Hi Gerhardus,

you allow 575 parallel requests with Apache. If something gets slow and you get more and more "W" states, this parallelism will really get used. Each parallel requests needs a connection to your Tomcat (unless it gets served directly by Apache), and each connection to Tomcat needs a thread to handle the request.

You didn't configure the number of threads for Tomcats AJP connector. The default is something like 200 threads. So you allow much more incoming parallelism on Apache, than you configured on you backend. Once you get above the 200 parallel requests, you should see messages like "all threads are busy" in your Tomcat log files.

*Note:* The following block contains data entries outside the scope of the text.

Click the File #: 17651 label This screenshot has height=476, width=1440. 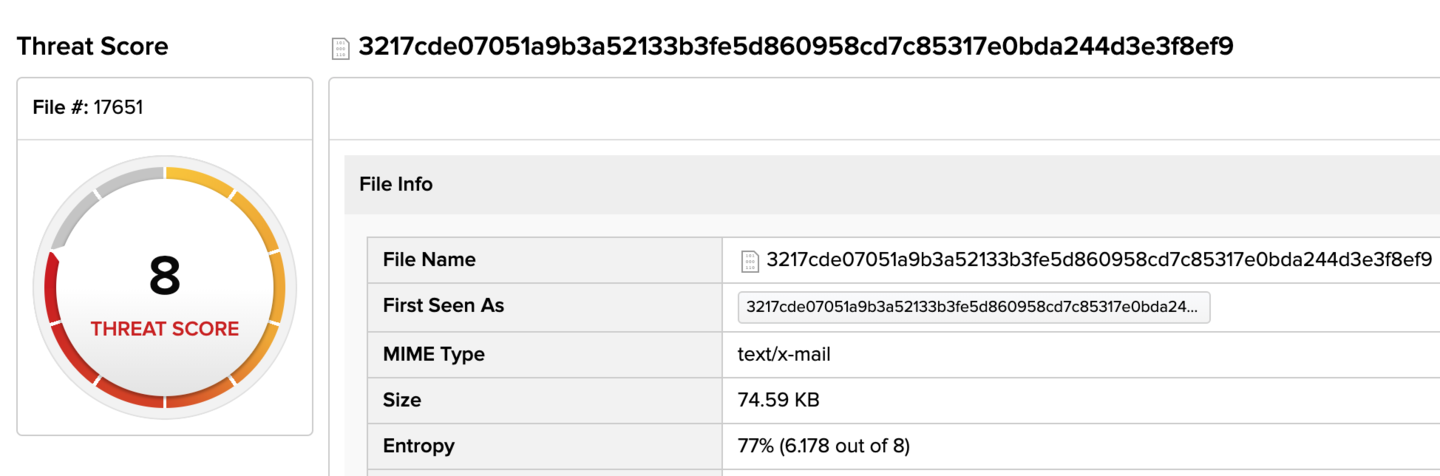(x=88, y=108)
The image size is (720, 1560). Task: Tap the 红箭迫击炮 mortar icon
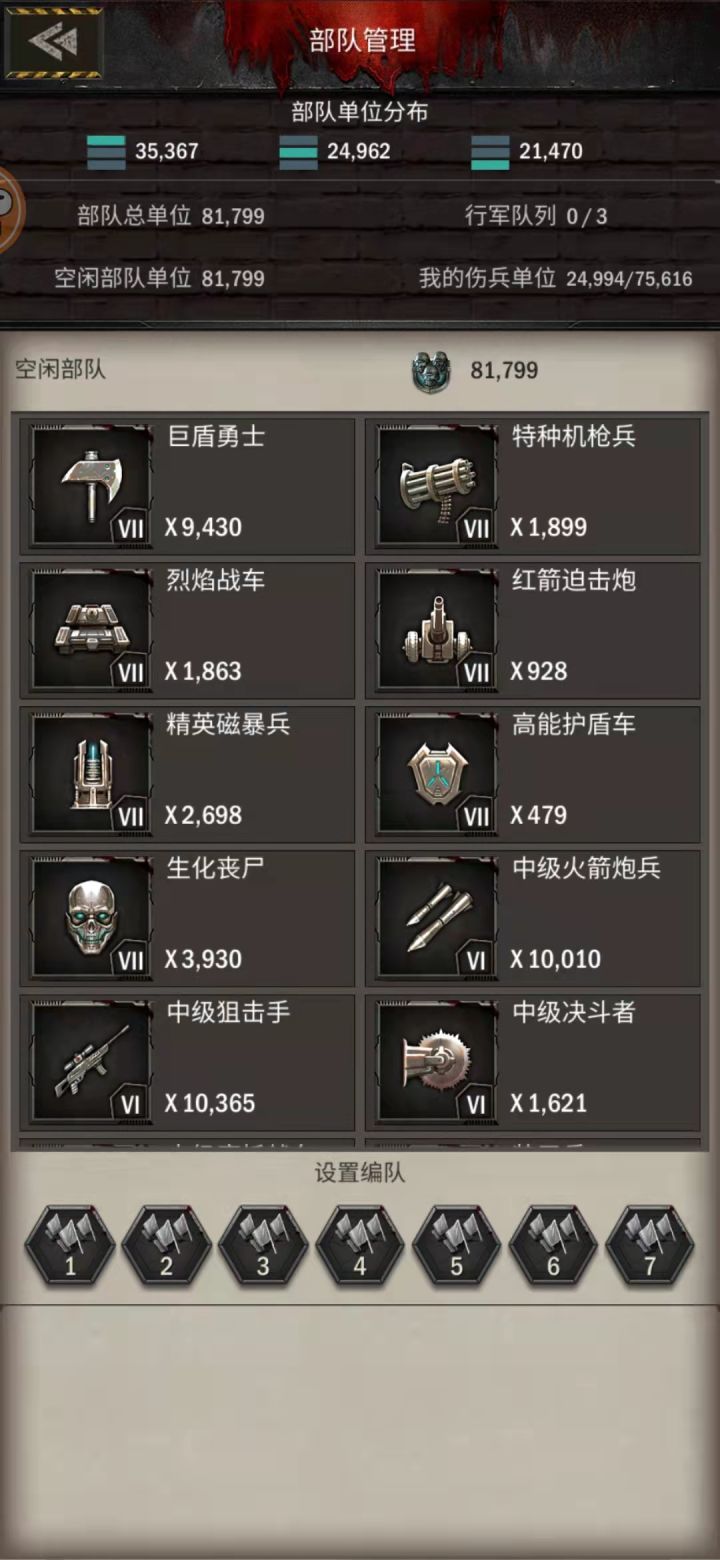click(x=437, y=630)
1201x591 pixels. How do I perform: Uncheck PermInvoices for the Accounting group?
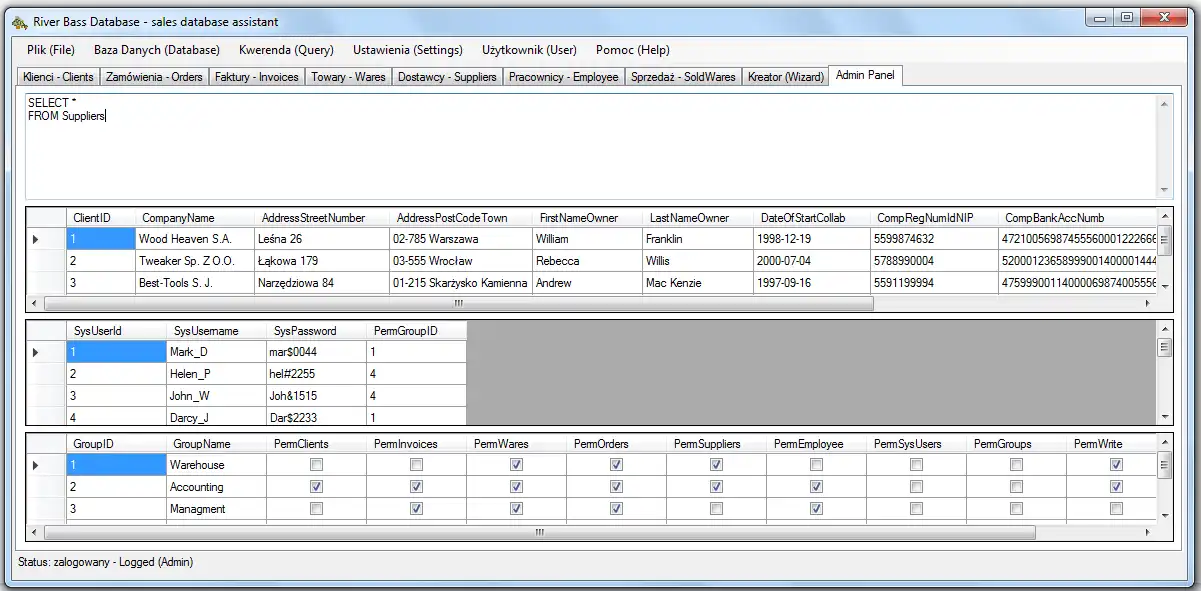(x=416, y=487)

But: This doesn't really explain, why you get into a situation, where that many requests need to be run in parallel. If your requests start to queue up (more "W" than normally), you should do Java Thread Dumps for Tomcat (sending kill -QUIT) which will go to catalina.out. Those will tell you/us/your webapp developers, which parts of the code Tomcat or more likely your webapp is getting slow in.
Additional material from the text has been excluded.